The global electric bus market is predicted to grow at a CAGR of 26.1% from 2019 to 2026 and several municipalities like New York City and Los Angeles have pledged to transition to 100% electric fleets in the next two decades.
With budgets strained by the pandemic, it’s unlikely there will be many governments rushing to upgrade their buses in the next fiscal cycle, but that could be why now is the perfect time for SPAC wedding. A combination that would lock in Arrival’s valuation in the public markets now could be very fruitful ahead of its first big bus orders 12 to 24 months down the road.
Even now, Arrival will not come cheap as it achieved a valuation of $3.3 billion in its January capital raise according to Pitchbook.
In the land of Ted Talks and product reveals, Aurora Innovation is the somewhat rare Bay Area player that has remained in submarine mode deep into its development.
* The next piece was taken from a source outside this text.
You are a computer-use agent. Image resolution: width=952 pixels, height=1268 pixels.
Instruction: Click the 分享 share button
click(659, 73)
The autonomous car technology developer has raised more than $700 million in outside funding since its 2017 founding but just began public demos on what it has been cooking up earlier this year.
Its fundraising last year saw it bring in an impressive array of strategic investors including Amazon, Hyundai, Kia, and Shell, in addition to institutionals such as Sequoia Capital and T. Rowe Price.
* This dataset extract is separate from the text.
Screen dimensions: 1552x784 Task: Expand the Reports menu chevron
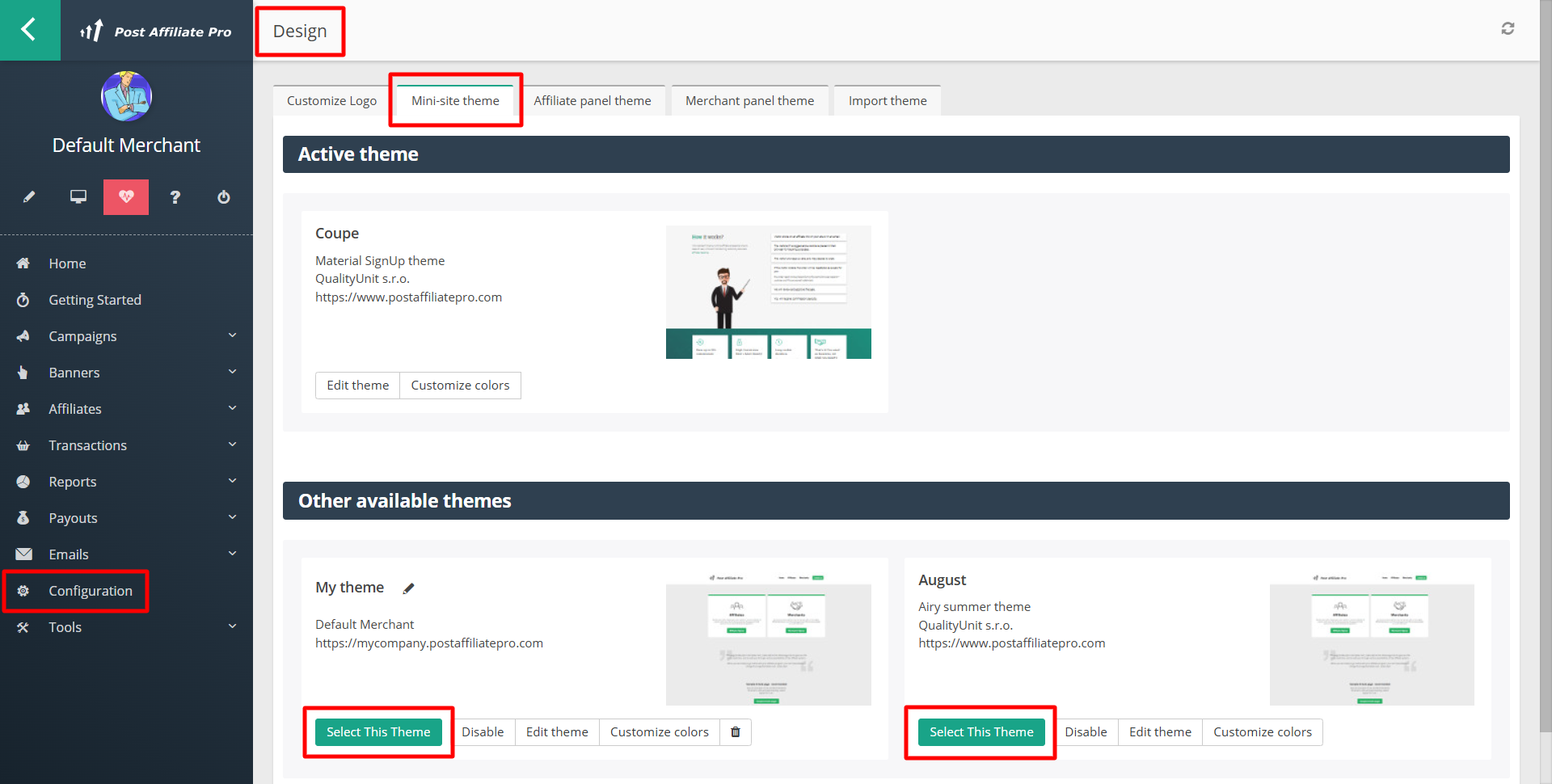[x=233, y=481]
Aurora’s bulkier funding round in February 2019 brought in $530 million and was sandwiched by a pair of acquisitions – adding lidar company Blackmore and street-simulation company 7D Labs to its tech stack.
It will likely need more access to capital to continue developing at this pace, and its founders are used to having deep pockets at their disposal. CEO and co-founder Chris Urmson served as the CTO of Google’s self-driving car project from 2009 to 2016, while co-founder and Chief Product Officer Sterling Anderson previously led the team that developed Tesla’s autopilot mode from 2015 to 2016.
Aurora plans to first attack the heavy trucking market, which it considers has the best unit economics and level of service requirements, but the company will ultimately seek to utilize its automation technology for all vehicles.
Fourteen SPACs that are currently searching for a combination target have specified technology or software as their area of focus although many would likely need some help from PIPE investors to take a deal home. These SPACs have trusts ranging in size from $150 million to $720 million while Aurora achieved a valuation of over $3 billion last year, according to Pitchbook.
However, this year has shown that SPAC teams are plenty capable of overcoming large trust to enterprise value ratios to get deals done. Many deals have featured PIPEs that dwarf the SPACs’ trust in total value. And, teams can also opt to simply take smaller stakes in large targets as we saw when Gores Holdings IV (NASDAQ:GHIV) inked the largest ever SPAC deal last week, which valued UWM at $16.1 billion – a 37.8x multiple of its cash in trust.
Another potential entry into the “deals with wheels” from this space is KeepTruckin.
It provides real-time GPS tracking for commercial truck fleets as well as machine-learning tools to optimize maintenance and reduce accident liabilities. The company was an early-mover in digitizing regulatory compliance as it provided hardware for monitoring truck driving hours, which drivers were required by federal law to log beginning in 2017.
The San Francisco-based company cruised that initial market to $60 million in revenue in 2018 and KeepTruckin gained unicorn status by locking in a valuation of $1.4 billion when it raised $149 million in its April 2019 Series D.
The pandemic has not been kind to the company, however, and overall vehicle activity across the company’s 65,000 customers dropped 12% as the lockdowns started to hit. This led the company to lay off 18% of staff and cut salaries across the board.
The company’s current money crunch could provide an opening for a bargain-hunting SPAC team. Freight flows and commercial trucking tend to correlate strongly with overall economic growth as well, so KeepTruckin could be a smart bet as a target expected to rise with the recovery.